--- start MATERIALS PROVIDED ---

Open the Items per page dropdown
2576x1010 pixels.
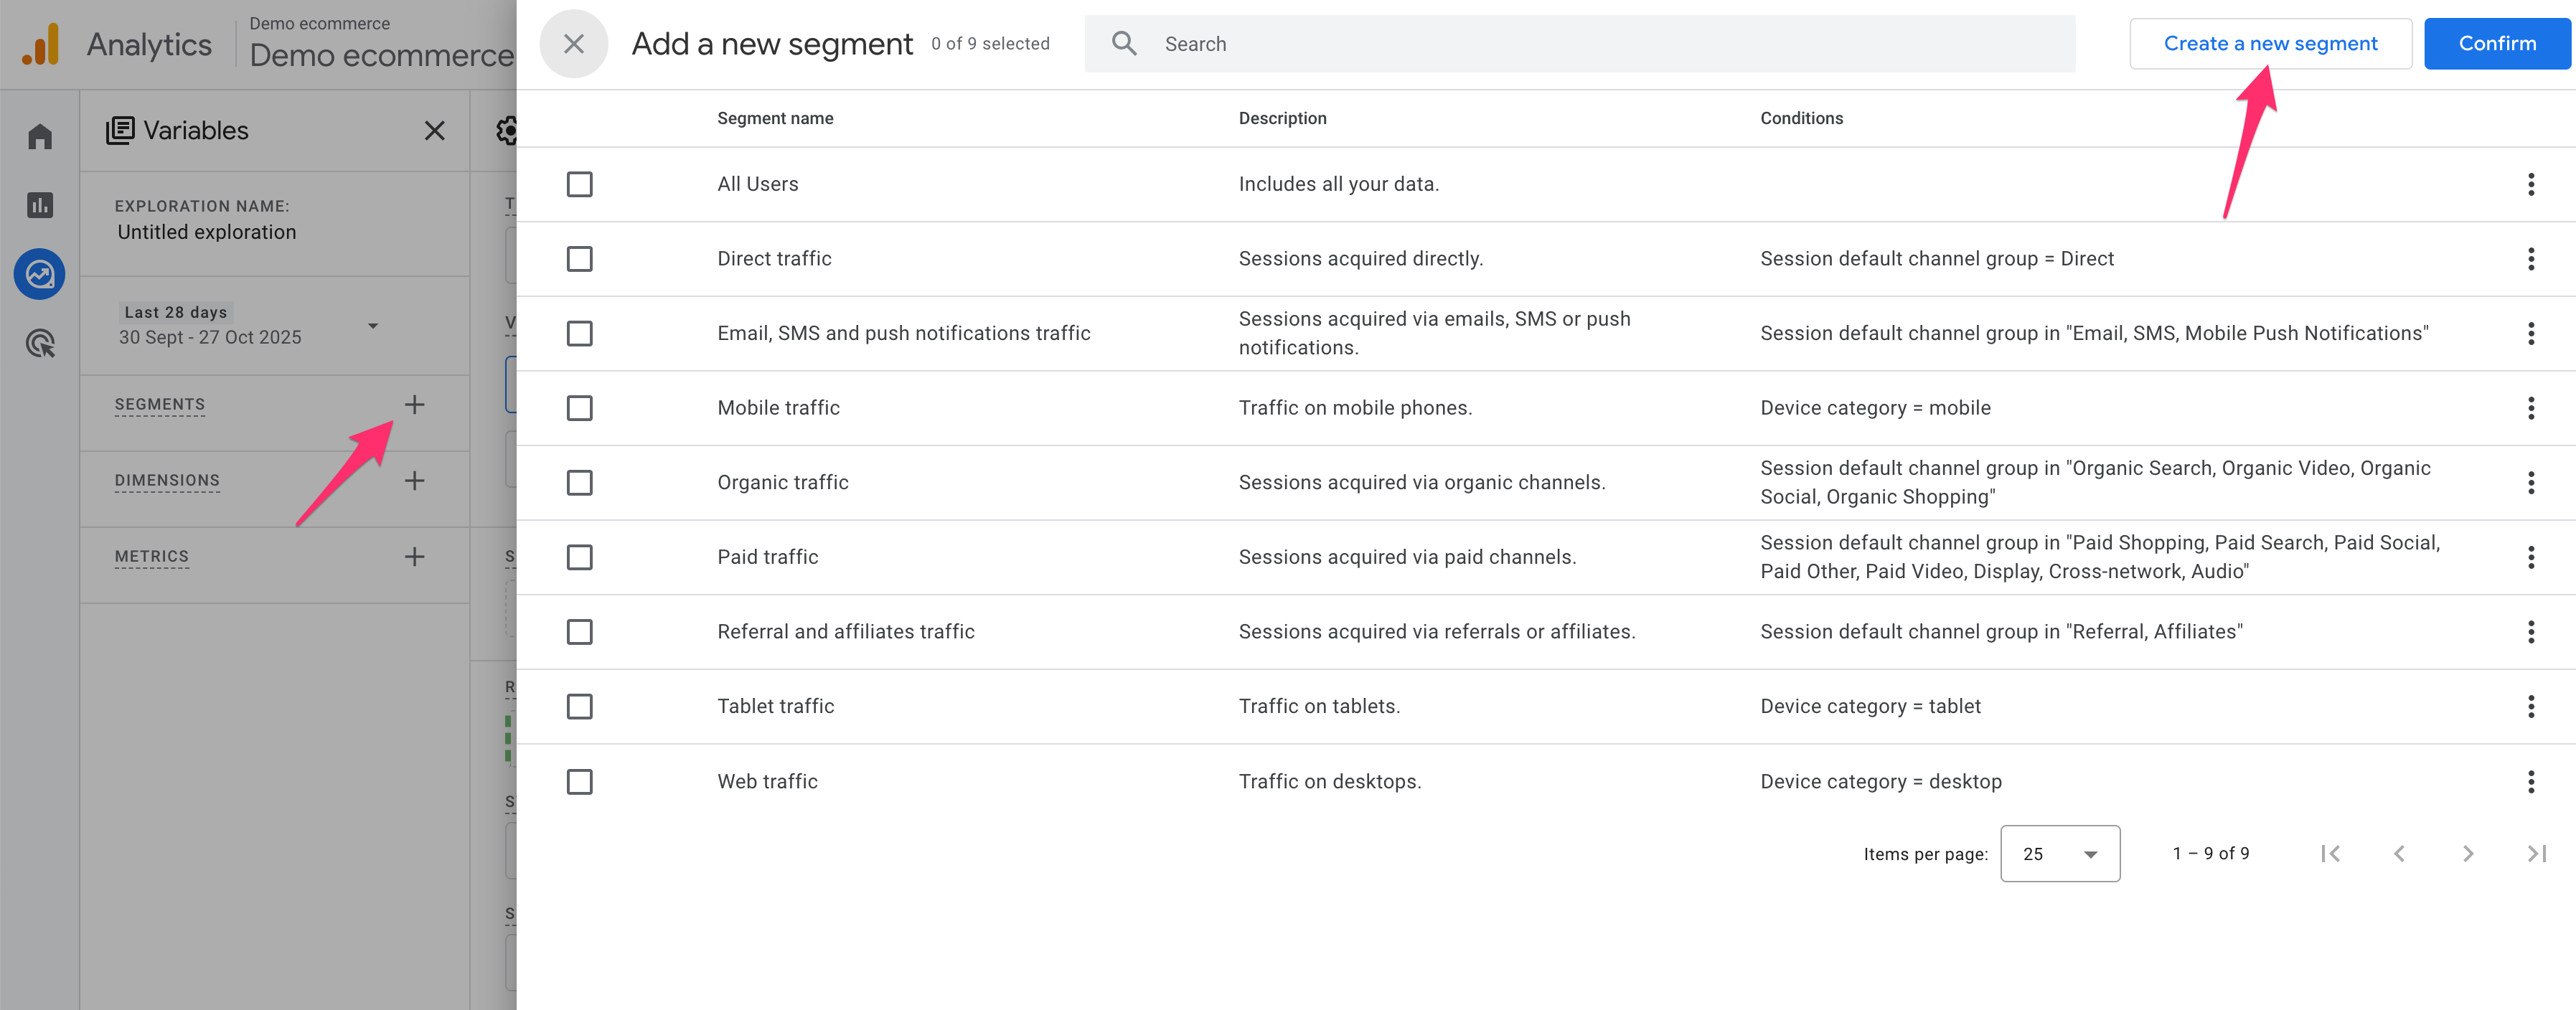pyautogui.click(x=2059, y=853)
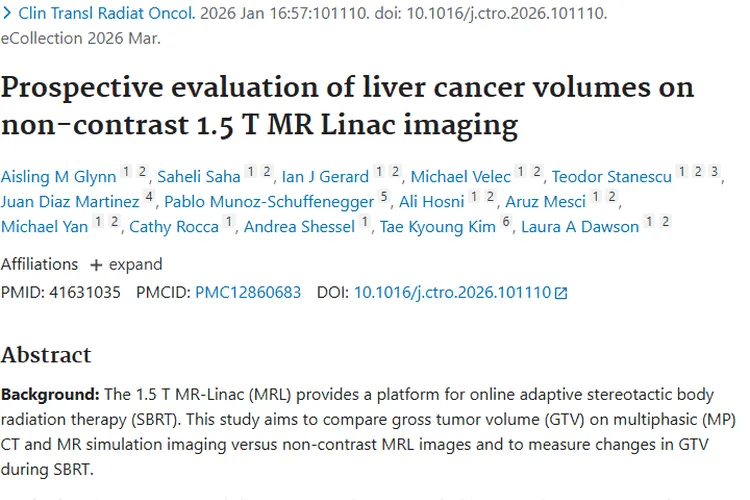Viewport: 750px width, 500px height.
Task: Select author Tae Kyoung Kim
Action: (437, 227)

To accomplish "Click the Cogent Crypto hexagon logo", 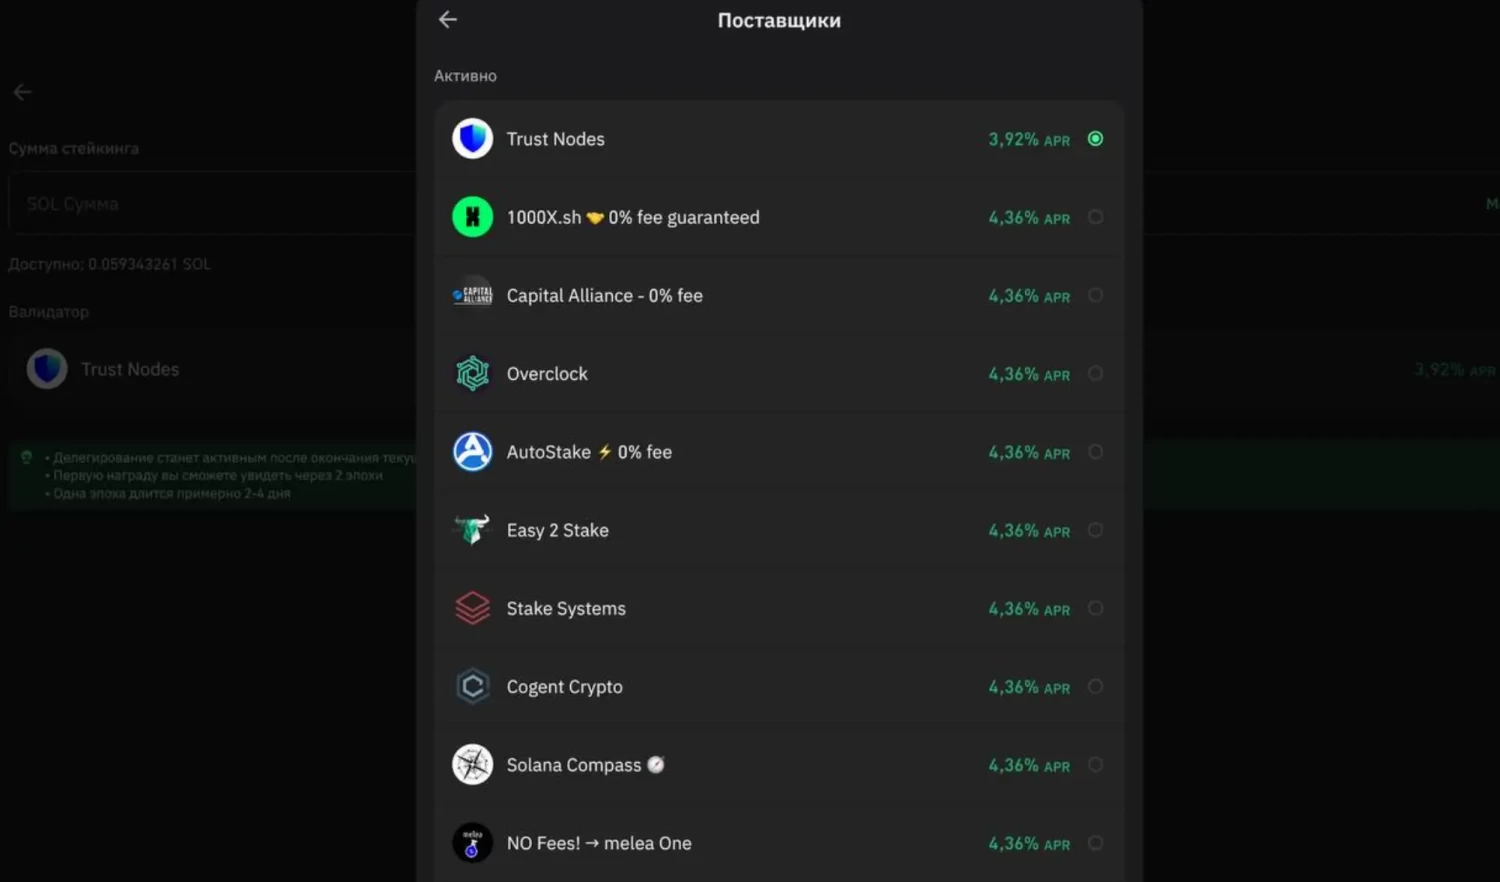I will pyautogui.click(x=472, y=687).
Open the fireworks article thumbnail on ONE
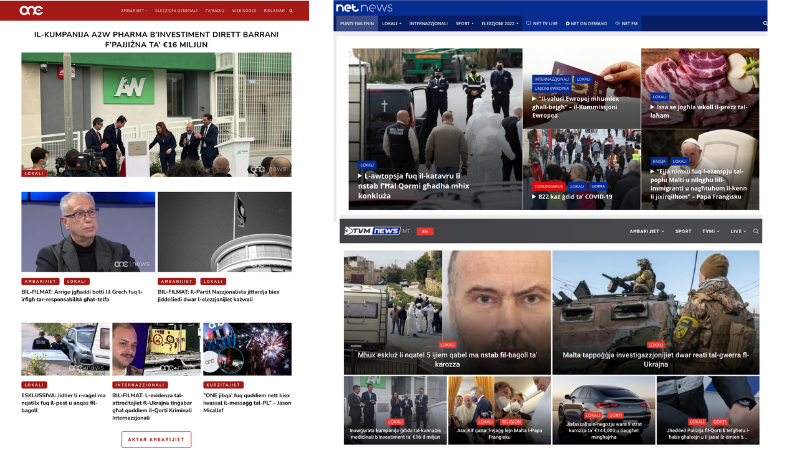Viewport: 800px width, 450px height. (247, 348)
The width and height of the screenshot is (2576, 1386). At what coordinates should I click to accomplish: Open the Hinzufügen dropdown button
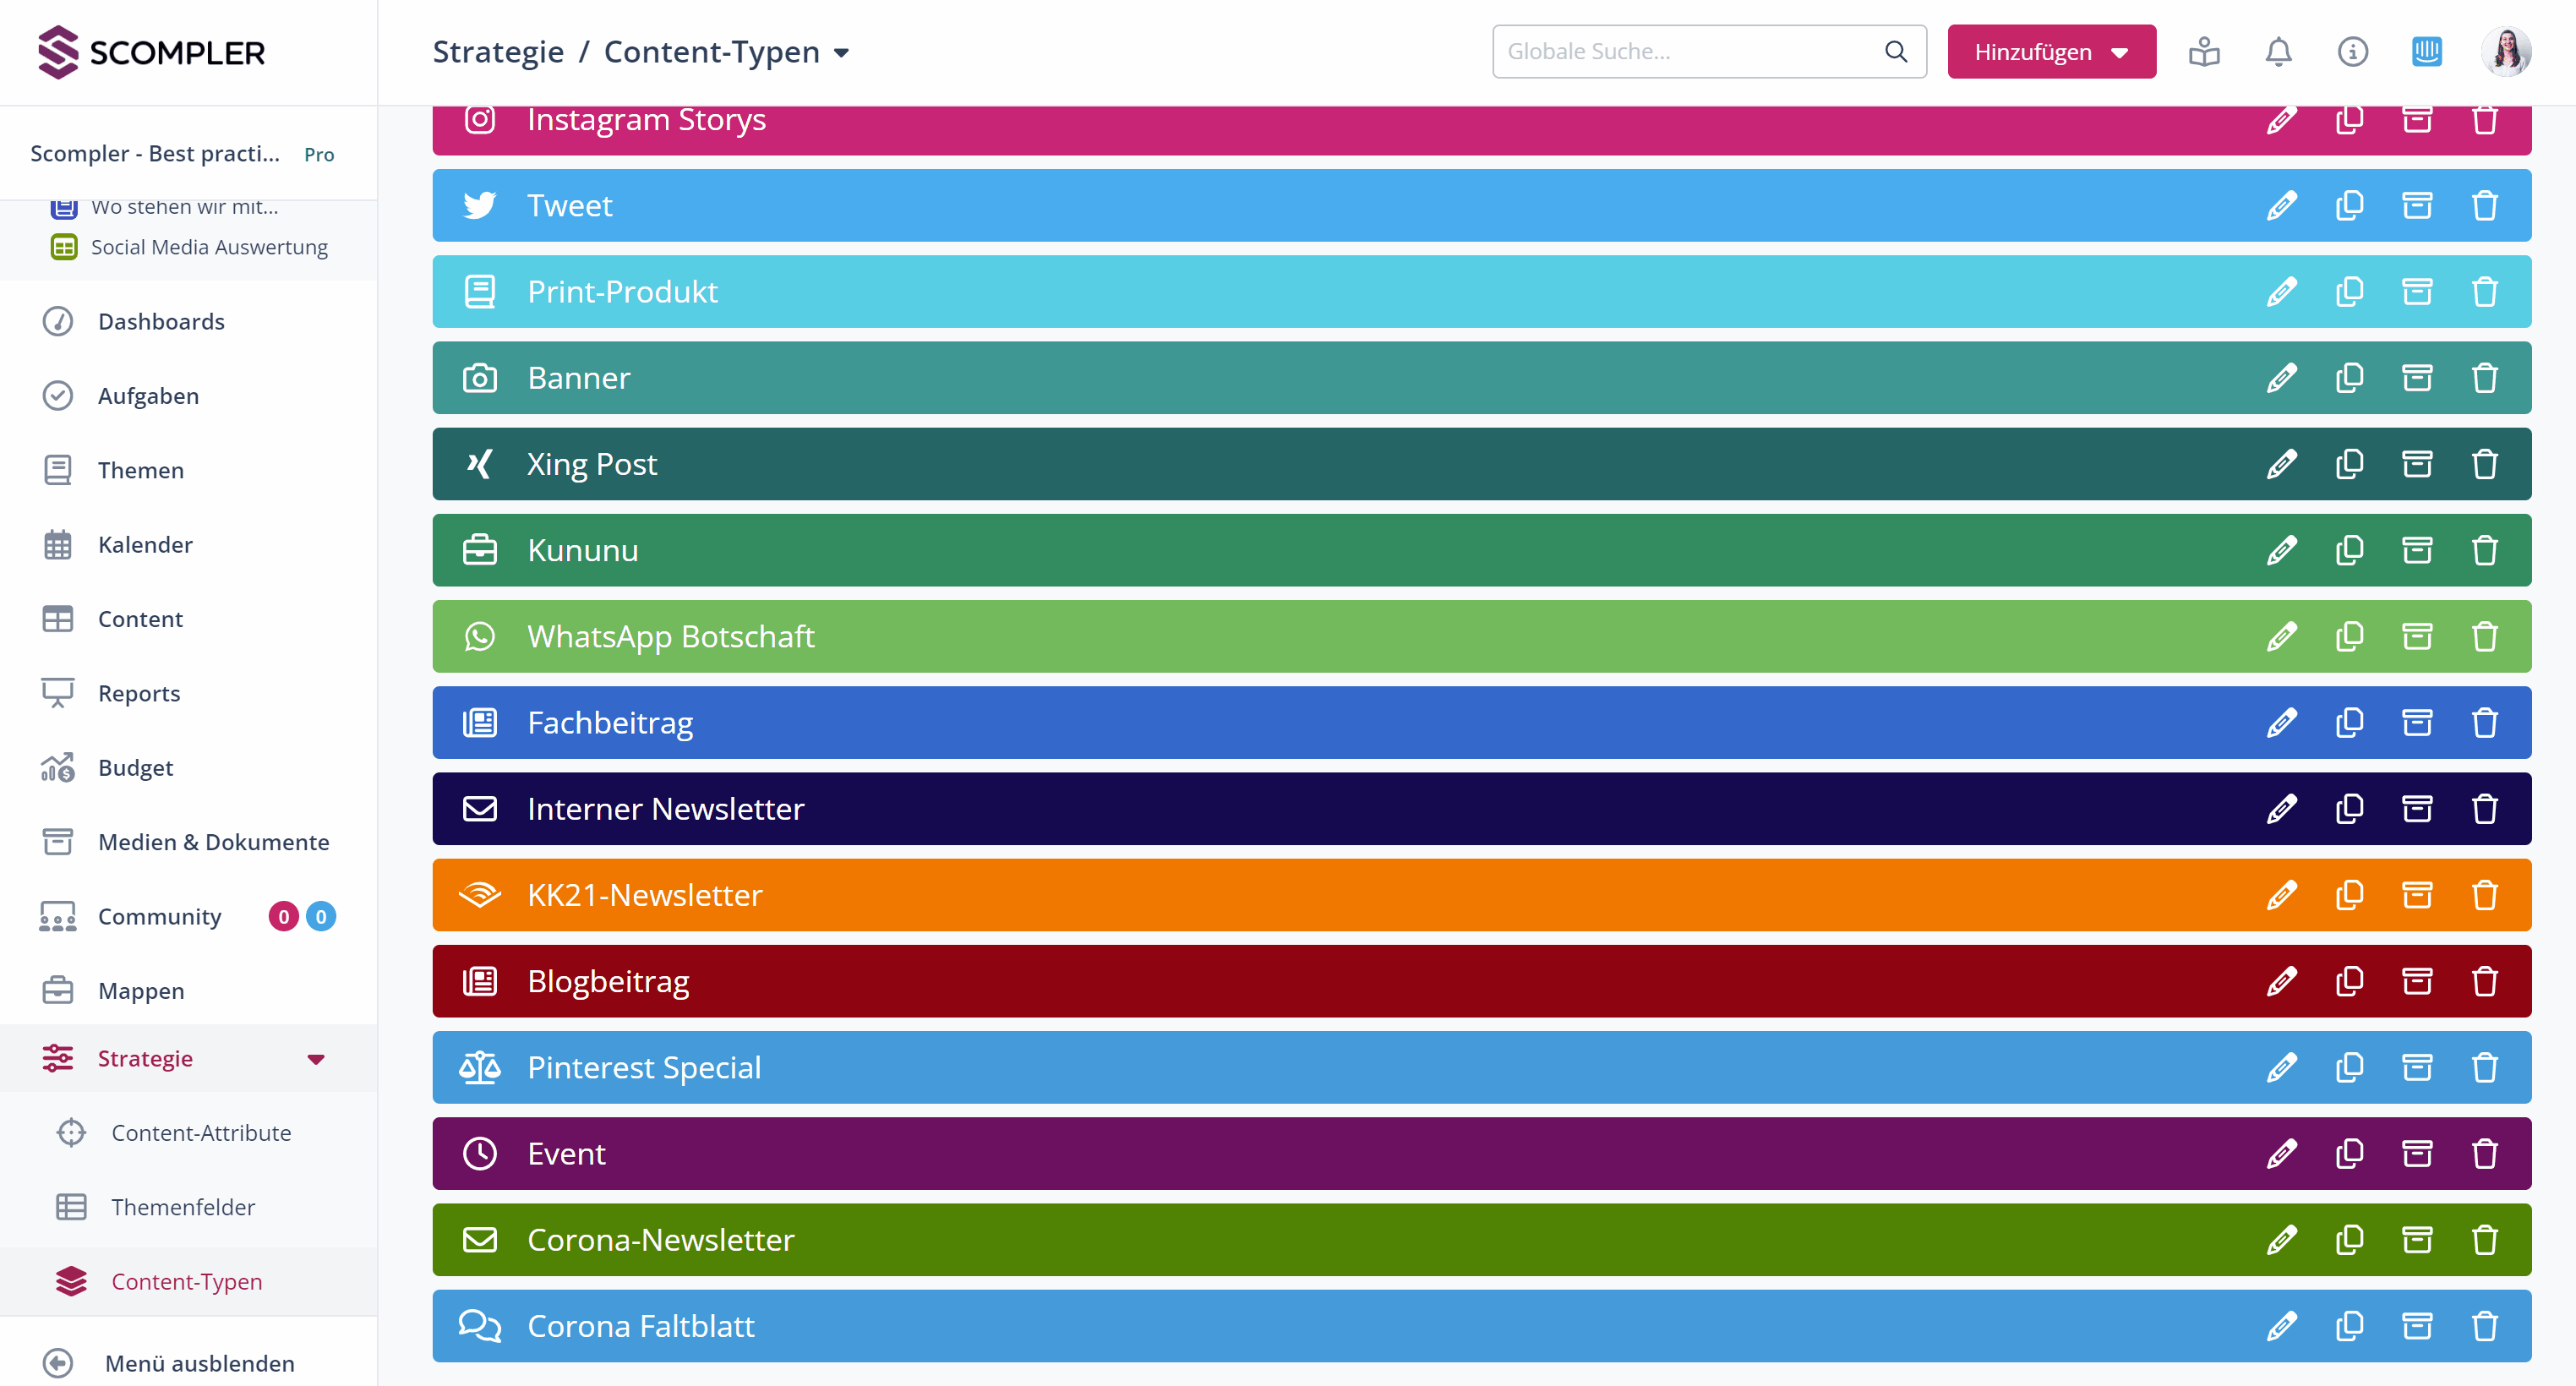[2051, 52]
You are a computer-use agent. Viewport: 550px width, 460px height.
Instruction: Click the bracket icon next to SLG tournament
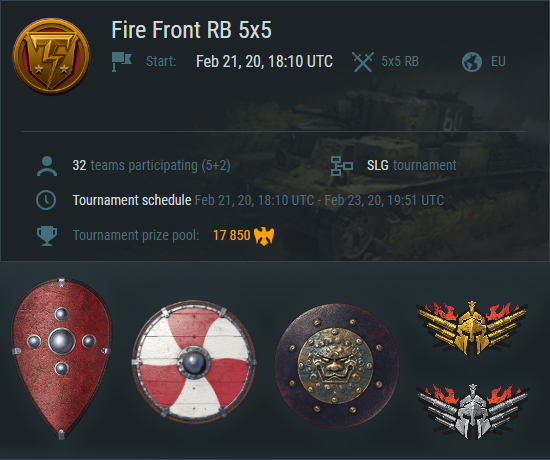(x=341, y=166)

--- end MATERIALS PROVIDED ---

Count the lines above that contain the string "dropdown" and give only the number.

**EXERCISE RESULT:** 2